Папа все время ходит с бумагой, что-то пишет. Это называется нумерологией. Папа архитектор, он строил Илату. Он верит в цифры больше всего.
Потом мама долго болеет. Кит ее почти не видит, а когда один раз спрашивает о сестренке, мама плачет и скоро уезжает. После этого она почти не бывала дома.
— Ребенок же умер, — сказал медленно. Вцепился в брата, тряхнул, повторил: — Она умерла! Я помню!
Лицо у Роксана было неподвижное, как на портретах.
— Отпусти. Мне надо снять сапоги Ольги.
— К птицам твои сапоги! Она умерла! Родилась мертвой, я теперь понимаю!..
— Она родилась живой, — брат все же отцепил Кита от себя, вернулся к своей сушью проклятой обуви. — Просто отец высчитал, что она будет бездарной. И заплатил повитухе, чтобы та сказала, что ребенок мертвый. Я видел бумаги и подслушал разговор.
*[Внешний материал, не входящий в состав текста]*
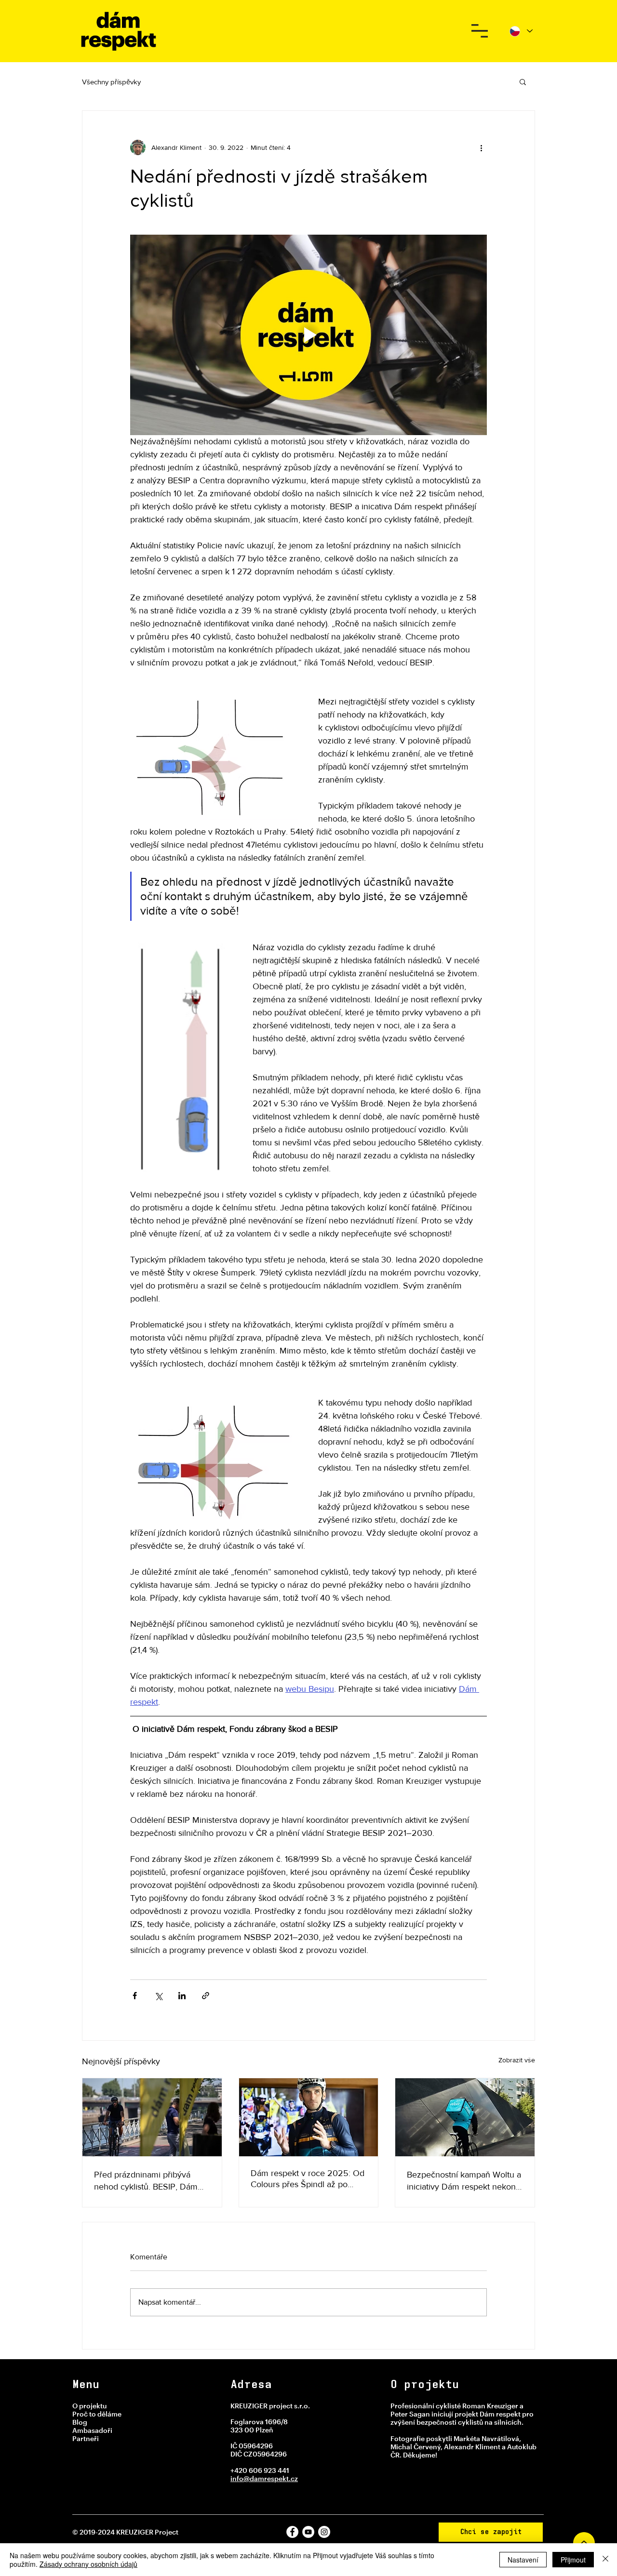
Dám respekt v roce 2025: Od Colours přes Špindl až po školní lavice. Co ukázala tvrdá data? (307, 2179)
— Не может быть. Папа бы не стал!.. — запнулся, тяжело дыша. Папа. Киан О’Киф. Всегда с пером, терпеливо учащий сына рисовать линии и завитки. Он когда-нибудь говорил не о магии?
Кит сглотнул. Спросил глухо:
— Что они собирались с ней делать?
— Не знаю, — Роксан не смотрел на него. — Я решил не ждать. Мы тогда в городе жили, если помнишь, так что я взял девочку и отнес в монастырь.
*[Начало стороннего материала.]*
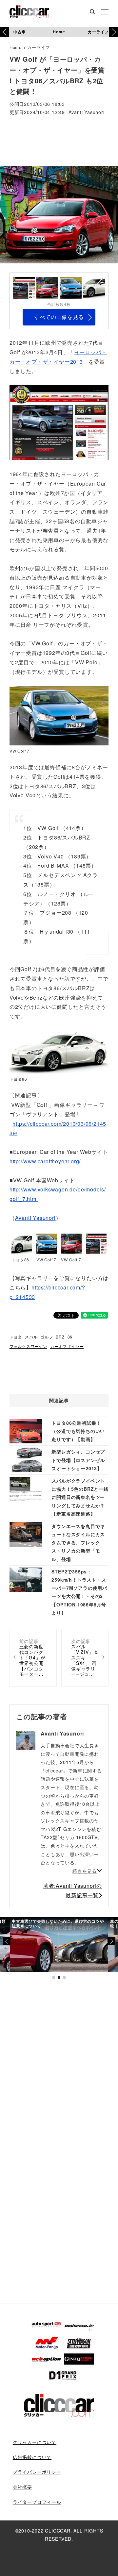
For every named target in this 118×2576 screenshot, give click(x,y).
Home (59, 32)
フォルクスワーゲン (28, 1346)
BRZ (60, 1336)
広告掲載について (32, 2457)
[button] (113, 32)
Кит сел на землю. Он не понимал. Не хотел понимать. Не хотел видеть, как ровно складывается картинка, щелкают кусочки головоломки, выстраиваются обрывки воспоминаний. Прошептал:
— Зачем? Ну не было бы у нее магии, ну и что.
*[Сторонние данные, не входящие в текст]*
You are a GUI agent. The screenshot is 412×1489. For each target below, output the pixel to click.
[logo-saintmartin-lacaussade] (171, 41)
— Не “и что”, — уверенно ответил Роксан. — У О’Тулов был родной сын, сбежал из дома в двенадцать лет, но его не стали искать, потому что он был бездарным. Гомер — сын Фэй О’Герман, но работает домоправителем. Бездарный не может наследовать фамилию и имущество одаренных родичей, заседать в совете, владеть землей в размере более трех государственных полей. Бездарный — прерванный род. Бездарный — пятно на репутации хуже бастарда. Конечно, тебе плевать, герб О’Киф все равно уже не отмыть после твоих выходок.
Кит все-таки врезал ему. Попытался. Роксан легко ушел из-под удара, остановился в шаге.
— На правду не обижаются.
Кит шагнул было вперед, нащупывая на поясе перо, выругался, вспомнив, что сломал его. Замер.
Роксан был каким-то не таким. Немного ссутуленная спина, босые ноги, голова опущена, вжата в плечи, но не испуганно, а как у барана, собирающегося боднуть несимпатичного наездника. Он был похож сейчас не на себя и даже не на Ольгу, а на грузчика со складов.
— Эй. Ты чего?
Роксан отступил еще на шаг, вынул из кошелька какие-то железные банки. Сел на порог дома Обри.
— На кой ты тут красишься?!
— Потому что Роксан О’Тул не может идти через город в таком виде, а вещи Ольги испорчены.
— Давай я на тебя портрет нарисую! Или тихо проберемся задворками до реки, умоешься, я за нормальной одеждой сбегаю.